On Tue, Jan 08, 2008 at 09:48:09AM -0600, maxima-request at math.utexas.edu wrote:
>
> Message: 8
> Date: Tue, 8 Jan 2008 16:48:05 +0100
> From: Bart Vandewoestyne <Bart.Vandewoestyne at telenet.be>
> Subject: Re: [Maxima] defining functions of s variables
> To: Barton Willis <willisb at unk.edu>
> Cc: maxima at math.utexas.edu
> Message-ID: <20080108154805.GA19365 at simba>
> Content-Type: text/plain; charset=us-ascii
>
> On Tue, Jan 08, 2008 at 09:25:40AM -0600, Barton Willis wrote:
> > Welcome to Maxima. Here is a function that sums its arguments
> >
> > [... snip explanation ...]
>
> Barton,
>
> Thanks for the explanation. In the meanwhile, I had also found
> that I can indeed do something like:
>
>
> (%i1) f([x]) := product(x[i]^i, i, 1, length(x));
> i
> (%o1) f([x]) := product(x , i, 1, length(x))
> i
> (%i2) f(1, 2, 3);
> (%o2) 108
>
>
> But now I want to go one step further and be able to calculate partial
> derivatives for an arbitrary s-dimensional function (as it is defined by
> the user in his command for defining f([x])). And this is where I'm stuck.
>
> Take the dimension of x to be three, then the function as I define it
> above is:
>
> f(x) = x[1]^1 * x[2]^2 * x[3]^3
>
> and then i want to be able to calculate for example the first partial
> derivative to x[1], being:
>
> x[2]^2 * x[3]^3
>
> However, if I try
>
> (%i3) diff(f(x), x[1], 1);
> (%o3) 0
> (%i4) diff(f([x]), x[1], 1);
> (%o4) [0]
>
> These results are not what I expect them to be...

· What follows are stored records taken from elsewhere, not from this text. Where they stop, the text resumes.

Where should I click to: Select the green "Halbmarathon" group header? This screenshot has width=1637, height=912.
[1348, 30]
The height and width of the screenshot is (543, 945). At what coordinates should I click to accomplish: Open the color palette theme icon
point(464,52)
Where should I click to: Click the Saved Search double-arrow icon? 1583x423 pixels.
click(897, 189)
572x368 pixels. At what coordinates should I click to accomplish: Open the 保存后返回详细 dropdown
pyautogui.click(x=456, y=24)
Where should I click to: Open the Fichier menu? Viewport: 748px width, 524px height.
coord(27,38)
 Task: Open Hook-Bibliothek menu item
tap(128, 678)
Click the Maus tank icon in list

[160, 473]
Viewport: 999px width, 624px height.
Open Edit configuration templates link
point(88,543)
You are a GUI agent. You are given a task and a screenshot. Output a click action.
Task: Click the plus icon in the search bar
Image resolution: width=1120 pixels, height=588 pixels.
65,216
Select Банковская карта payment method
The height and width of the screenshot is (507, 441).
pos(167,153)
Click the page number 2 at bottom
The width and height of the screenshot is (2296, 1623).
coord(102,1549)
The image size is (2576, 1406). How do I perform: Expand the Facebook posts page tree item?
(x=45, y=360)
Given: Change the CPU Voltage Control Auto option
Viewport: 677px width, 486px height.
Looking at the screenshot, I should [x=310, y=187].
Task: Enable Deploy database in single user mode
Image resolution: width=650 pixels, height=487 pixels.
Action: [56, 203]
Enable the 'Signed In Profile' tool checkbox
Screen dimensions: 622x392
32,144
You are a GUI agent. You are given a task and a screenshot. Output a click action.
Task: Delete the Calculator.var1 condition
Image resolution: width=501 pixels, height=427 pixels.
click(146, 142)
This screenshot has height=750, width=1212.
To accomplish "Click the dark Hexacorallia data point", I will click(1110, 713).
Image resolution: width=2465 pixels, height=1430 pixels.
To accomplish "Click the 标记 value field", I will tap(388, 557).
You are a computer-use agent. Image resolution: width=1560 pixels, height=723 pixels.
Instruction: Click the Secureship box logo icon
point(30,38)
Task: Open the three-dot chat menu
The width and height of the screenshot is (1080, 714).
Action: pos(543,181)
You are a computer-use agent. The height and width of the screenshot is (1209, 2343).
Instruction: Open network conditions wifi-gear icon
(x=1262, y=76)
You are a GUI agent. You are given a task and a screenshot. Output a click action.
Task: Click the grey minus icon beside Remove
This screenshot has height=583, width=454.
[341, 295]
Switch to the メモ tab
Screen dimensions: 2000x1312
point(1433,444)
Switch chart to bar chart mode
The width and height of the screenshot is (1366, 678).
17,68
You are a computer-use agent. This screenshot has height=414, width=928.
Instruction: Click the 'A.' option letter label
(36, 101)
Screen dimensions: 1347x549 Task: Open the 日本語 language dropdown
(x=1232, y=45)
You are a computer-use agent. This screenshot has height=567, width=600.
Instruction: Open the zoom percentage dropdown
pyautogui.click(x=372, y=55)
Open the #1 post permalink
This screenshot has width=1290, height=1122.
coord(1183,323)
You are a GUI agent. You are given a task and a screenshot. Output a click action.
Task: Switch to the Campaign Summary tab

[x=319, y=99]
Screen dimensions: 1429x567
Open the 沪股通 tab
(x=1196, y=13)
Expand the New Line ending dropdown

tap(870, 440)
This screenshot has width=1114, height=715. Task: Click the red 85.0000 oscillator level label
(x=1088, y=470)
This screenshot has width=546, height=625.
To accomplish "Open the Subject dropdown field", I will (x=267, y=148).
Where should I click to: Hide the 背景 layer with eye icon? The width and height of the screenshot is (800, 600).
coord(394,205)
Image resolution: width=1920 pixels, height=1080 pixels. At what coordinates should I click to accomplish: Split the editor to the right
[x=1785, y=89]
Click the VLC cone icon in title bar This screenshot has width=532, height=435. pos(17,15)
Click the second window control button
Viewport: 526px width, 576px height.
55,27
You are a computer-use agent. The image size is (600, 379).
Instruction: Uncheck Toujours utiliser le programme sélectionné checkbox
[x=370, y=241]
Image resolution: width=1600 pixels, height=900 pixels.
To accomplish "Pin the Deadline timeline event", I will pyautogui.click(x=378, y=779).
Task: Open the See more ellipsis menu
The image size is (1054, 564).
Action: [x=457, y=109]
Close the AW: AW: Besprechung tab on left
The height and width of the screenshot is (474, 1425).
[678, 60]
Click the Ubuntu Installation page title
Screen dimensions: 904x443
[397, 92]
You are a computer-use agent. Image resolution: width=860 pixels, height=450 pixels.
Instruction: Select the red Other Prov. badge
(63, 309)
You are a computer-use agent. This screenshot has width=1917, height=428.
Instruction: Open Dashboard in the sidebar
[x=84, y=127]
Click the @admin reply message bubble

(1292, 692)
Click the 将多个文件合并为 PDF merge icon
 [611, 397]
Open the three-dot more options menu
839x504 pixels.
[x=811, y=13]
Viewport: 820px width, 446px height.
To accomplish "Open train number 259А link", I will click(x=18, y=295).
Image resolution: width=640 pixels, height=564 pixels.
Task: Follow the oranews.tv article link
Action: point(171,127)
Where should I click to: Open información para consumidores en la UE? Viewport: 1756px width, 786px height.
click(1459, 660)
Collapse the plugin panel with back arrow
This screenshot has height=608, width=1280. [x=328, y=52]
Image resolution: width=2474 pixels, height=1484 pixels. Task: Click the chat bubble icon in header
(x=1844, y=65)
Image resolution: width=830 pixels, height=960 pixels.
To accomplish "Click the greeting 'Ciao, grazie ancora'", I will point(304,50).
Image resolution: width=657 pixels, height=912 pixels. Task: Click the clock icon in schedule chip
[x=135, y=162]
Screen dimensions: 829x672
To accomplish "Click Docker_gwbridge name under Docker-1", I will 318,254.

> I want to be able to do this for whatever partial derivative I need and
> for whatever function I a user defines, so not only for the above example
> as I have given it.
>
> Any help welcome!
> Bart
OK. I think I am making progress in struggling with the syntax
:-)
I think I can do what I need as follows:
First, I can define my function for general dimensions as
follows:
f([x]) := product(x[i]^i, i, 1, length(x))$
Then, to compute the partial derivatives I need, i can use the makelist
function to do something like this:
diff(apply(f, makelist(x[k], k, 1, s)), x[1], 1, x[2], 1);
This seems to do quite what I need. If people have any comments on the
way I am doing this or if anybody has some improvements, then I would be
glad to hear.
Regards,
Bart
--
"Share what you know. Learn what you don't."